Pour diffuser légalement des extraits de publications sur intranet, toute organisation doit solliciter au préalable l'autorisation des éditeurs de chaque œuvre concernée.
En effet, la reproduction électronique d'œuvres protégées ne correspond pas à la définition de la reprographie et n'entre donc pas dans le champ des autorisations que le CFC peut accorder dans le cadre de la gestion collective instaurée par la loi du 3 janvier 1995.
Néanmoins, conscients de la complexité de cette démarche, un certain nombre d'éditeurs de presse ont décidé de confier, dès 2002, la gestion de leurs droits numériques au CFC. On parle donc de gestion collective volontaire.

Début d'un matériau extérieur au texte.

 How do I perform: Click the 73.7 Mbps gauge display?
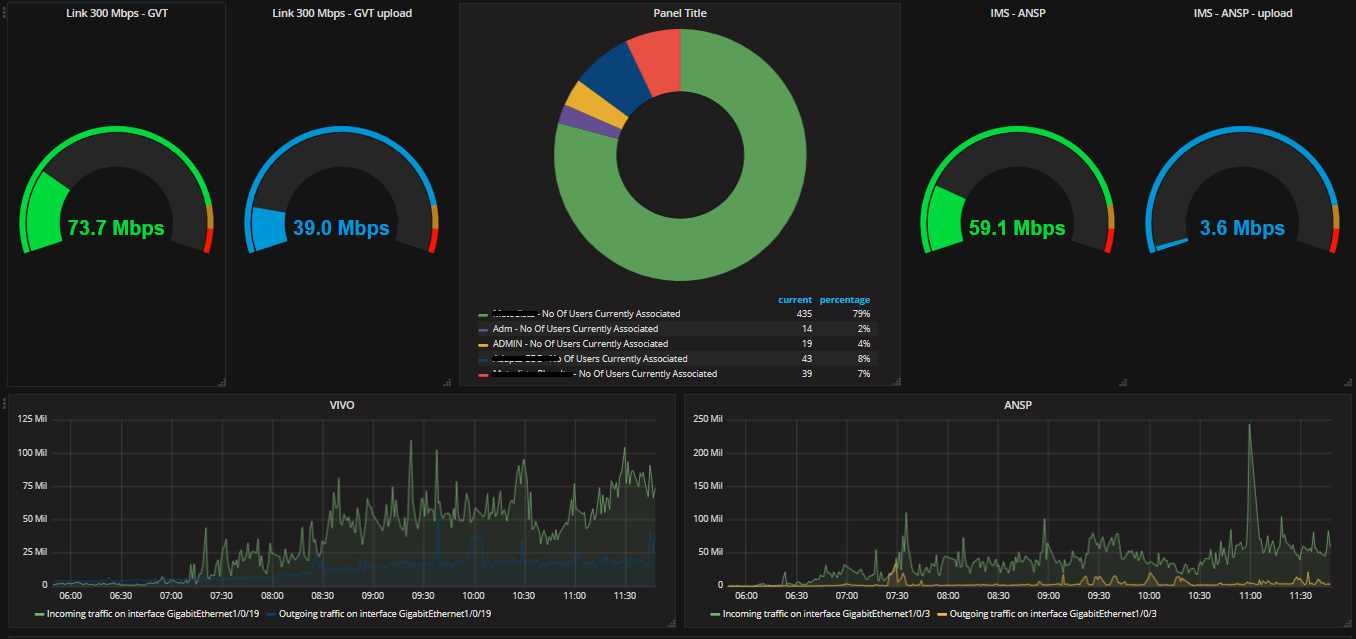point(116,228)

À cet effet, le CFC a mis au point des contrats d'apport de droit non exclusifs et volontaires, destinés à tous les éditeurs désirant confier au CFC la gestion de leurs droits électroniques.
Ces apports de droits permettent d'apporter aux ayants droit de sérieuses garanties tout en prévenant le risque de toute utilisation non expressément spécifiée. En effet, les autorisations accordées aux utilisateurs sont strictement limitées.
En contrepartie de l'autorisation accordée, le contrat d'apport de droits prévoit le versement de redevances établies sur la base d'une déclaration par l'organisme utilisateur des publications mises en ligne. Il définit également les modalités de rémunération du CFC au titre de la gestion de ces droits.
À titre indicatif, le taux prélevé par le CFC sur les sommes perçues est descendu à 10,73 % pour l'année 2009.